This week's book giveaway is in the General Computing forum. We're giving away four copies of Arduino in Action and have Martin Evans, Joshua Noble, and Jordan Hochenbaum on-line! See this thread for details.
I'm developing a desktop application and spring is used in the service/dao layer. Right now our database connection info is specified in the applicationContext.xml file. What I need to do is have this be specified in some user settings that I can feed to Spring. If anyone has any know-how on doing this please let me know.
PropertyPlaceholderConfigurer. This will allow you to put the values into a .properties file so in the configuration, still in a separate xml file with using <import> but set properties like <property name="URL" value="${datasource.url}" where datasource.url is defined in the .properties file.

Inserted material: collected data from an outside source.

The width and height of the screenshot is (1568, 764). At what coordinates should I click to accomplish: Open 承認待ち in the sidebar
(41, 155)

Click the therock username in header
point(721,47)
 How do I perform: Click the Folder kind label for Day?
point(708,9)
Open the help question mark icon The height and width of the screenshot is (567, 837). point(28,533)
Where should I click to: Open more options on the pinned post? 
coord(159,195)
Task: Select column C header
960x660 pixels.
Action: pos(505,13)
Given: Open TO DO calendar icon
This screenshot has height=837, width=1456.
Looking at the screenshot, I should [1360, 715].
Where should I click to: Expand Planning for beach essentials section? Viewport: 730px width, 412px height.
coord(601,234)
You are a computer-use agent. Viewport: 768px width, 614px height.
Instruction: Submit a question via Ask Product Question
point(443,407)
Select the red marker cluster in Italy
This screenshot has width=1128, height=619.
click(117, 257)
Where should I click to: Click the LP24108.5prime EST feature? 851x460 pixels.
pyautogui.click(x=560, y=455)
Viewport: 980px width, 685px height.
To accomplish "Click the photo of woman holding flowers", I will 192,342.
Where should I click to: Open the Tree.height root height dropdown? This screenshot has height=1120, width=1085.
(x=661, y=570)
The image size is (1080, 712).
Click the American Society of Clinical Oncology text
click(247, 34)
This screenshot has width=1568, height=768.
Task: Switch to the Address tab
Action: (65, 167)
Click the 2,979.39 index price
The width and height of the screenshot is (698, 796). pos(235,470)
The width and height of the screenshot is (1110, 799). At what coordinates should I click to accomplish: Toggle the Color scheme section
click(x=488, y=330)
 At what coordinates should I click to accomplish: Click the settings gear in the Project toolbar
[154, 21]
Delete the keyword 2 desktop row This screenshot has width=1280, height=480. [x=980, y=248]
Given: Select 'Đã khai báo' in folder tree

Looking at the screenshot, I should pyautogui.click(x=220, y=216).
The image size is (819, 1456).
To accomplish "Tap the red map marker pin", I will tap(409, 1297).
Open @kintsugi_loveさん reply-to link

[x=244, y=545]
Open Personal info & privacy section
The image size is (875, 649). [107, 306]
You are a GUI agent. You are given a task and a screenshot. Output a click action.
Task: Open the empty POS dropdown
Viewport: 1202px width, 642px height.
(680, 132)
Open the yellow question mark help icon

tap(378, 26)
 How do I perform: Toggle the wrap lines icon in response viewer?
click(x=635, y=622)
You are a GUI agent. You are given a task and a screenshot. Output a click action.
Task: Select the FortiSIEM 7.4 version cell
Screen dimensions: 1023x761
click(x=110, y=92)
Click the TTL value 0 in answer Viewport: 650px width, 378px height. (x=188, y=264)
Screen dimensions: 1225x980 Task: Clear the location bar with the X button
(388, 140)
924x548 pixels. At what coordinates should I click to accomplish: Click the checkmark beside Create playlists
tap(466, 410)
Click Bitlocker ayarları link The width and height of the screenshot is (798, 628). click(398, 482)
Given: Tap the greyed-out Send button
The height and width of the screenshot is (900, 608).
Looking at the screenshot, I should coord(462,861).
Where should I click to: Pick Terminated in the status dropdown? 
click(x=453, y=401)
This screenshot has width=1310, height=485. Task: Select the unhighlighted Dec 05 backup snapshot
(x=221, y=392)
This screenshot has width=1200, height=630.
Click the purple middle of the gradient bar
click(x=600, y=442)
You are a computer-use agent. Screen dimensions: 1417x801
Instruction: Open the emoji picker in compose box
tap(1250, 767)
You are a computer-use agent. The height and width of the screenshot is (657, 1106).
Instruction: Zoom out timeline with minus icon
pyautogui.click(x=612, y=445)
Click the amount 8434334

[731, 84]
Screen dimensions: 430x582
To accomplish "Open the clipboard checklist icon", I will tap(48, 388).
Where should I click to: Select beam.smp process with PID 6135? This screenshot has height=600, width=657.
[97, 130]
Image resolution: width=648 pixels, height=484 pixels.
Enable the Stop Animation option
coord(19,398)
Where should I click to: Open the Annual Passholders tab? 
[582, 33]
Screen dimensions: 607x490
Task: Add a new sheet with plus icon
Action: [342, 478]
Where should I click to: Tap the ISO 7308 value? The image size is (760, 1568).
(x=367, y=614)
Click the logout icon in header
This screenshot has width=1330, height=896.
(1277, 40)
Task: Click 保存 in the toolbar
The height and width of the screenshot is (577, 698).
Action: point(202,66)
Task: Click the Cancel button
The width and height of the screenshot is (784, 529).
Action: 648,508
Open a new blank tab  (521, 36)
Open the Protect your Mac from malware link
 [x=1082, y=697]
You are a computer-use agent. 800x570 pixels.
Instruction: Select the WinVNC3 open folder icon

So in your UI of user settings, when they save it, it would write to the .properties file. Now here is the thing. Things like Datasources are immutable, so you can't change it on the fly. You would have to have code that closed the current ApplicationContext and create a new one, not really a clean solution.
Originally posted by Mark Spritzler: Things like Datasources are immutable, so you can't change it on the fly. You would have to have code that closed the current ApplicationContext and create a new one, not really a clean solution.
I agree that it's not a clean solution, but it makes things more dynamic. A better (and a little bit cleaner) solution is to make your datasource bean non singleton, and to reload it with the new parameters using the applicationContext.getBean() method. Of course this is not the cleanest solution ever.
If what you need is to specify the location of the database at the time of installation of the application, then I totally agree with Mark's first solution.
Mark, I use your solution in web apps all the time. I didn't think about how that would carry over to the desktop world so I am glad it is something I am familiar with. As far as it not being clean, it's not that bad.
Assuming a different database has different data my solution regardless was going be "You need to restart the application for these changes to take affect" anyway.